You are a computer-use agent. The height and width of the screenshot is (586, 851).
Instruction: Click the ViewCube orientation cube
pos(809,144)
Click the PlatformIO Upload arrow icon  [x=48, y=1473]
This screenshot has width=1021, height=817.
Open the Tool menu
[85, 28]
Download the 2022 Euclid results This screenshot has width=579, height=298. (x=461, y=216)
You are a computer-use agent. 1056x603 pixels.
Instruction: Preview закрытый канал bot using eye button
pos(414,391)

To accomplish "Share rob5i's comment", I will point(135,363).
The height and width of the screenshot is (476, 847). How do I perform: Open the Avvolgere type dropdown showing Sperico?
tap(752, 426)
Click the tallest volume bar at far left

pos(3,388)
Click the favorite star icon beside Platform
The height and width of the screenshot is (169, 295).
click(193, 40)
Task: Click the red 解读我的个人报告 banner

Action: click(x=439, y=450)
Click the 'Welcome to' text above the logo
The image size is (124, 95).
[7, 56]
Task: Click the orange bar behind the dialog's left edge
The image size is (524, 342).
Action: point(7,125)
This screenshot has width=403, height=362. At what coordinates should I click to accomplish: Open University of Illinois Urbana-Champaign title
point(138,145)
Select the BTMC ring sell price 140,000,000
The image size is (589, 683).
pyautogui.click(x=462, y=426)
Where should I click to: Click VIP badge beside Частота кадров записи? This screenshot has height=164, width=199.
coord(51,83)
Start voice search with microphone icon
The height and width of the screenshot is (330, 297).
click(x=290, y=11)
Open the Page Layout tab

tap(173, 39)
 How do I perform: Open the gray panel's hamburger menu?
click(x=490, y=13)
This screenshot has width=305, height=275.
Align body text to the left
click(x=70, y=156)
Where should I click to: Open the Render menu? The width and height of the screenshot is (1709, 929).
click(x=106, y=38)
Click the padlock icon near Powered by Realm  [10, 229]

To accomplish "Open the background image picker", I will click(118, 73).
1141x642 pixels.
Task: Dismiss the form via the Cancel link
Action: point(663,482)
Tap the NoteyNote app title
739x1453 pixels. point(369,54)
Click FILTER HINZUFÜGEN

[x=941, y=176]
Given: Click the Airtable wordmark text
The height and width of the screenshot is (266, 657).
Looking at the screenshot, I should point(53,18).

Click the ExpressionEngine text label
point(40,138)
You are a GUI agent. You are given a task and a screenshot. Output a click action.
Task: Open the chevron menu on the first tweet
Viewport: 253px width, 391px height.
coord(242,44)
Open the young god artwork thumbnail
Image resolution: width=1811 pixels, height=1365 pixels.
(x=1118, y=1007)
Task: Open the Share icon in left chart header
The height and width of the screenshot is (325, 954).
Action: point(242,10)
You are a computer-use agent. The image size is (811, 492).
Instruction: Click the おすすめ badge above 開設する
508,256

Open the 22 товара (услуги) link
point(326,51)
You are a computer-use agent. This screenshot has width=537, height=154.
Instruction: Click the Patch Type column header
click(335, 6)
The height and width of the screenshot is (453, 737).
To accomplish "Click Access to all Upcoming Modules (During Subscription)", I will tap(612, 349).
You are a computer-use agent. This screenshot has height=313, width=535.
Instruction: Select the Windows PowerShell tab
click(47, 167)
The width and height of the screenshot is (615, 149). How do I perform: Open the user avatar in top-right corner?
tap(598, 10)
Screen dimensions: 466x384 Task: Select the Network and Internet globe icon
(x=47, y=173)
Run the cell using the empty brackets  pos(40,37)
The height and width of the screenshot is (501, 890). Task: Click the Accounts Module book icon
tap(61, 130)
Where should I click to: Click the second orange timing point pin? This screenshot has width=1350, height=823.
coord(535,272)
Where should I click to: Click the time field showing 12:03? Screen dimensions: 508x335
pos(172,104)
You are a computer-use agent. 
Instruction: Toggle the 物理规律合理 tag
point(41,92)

_Task to complete_
Search the data above for the word "Share", then gather each line in which it appears.

_Task response_
To accomplish "Share rob5i's comment", I will point(135,363).
Task: Open the Share icon in left chart header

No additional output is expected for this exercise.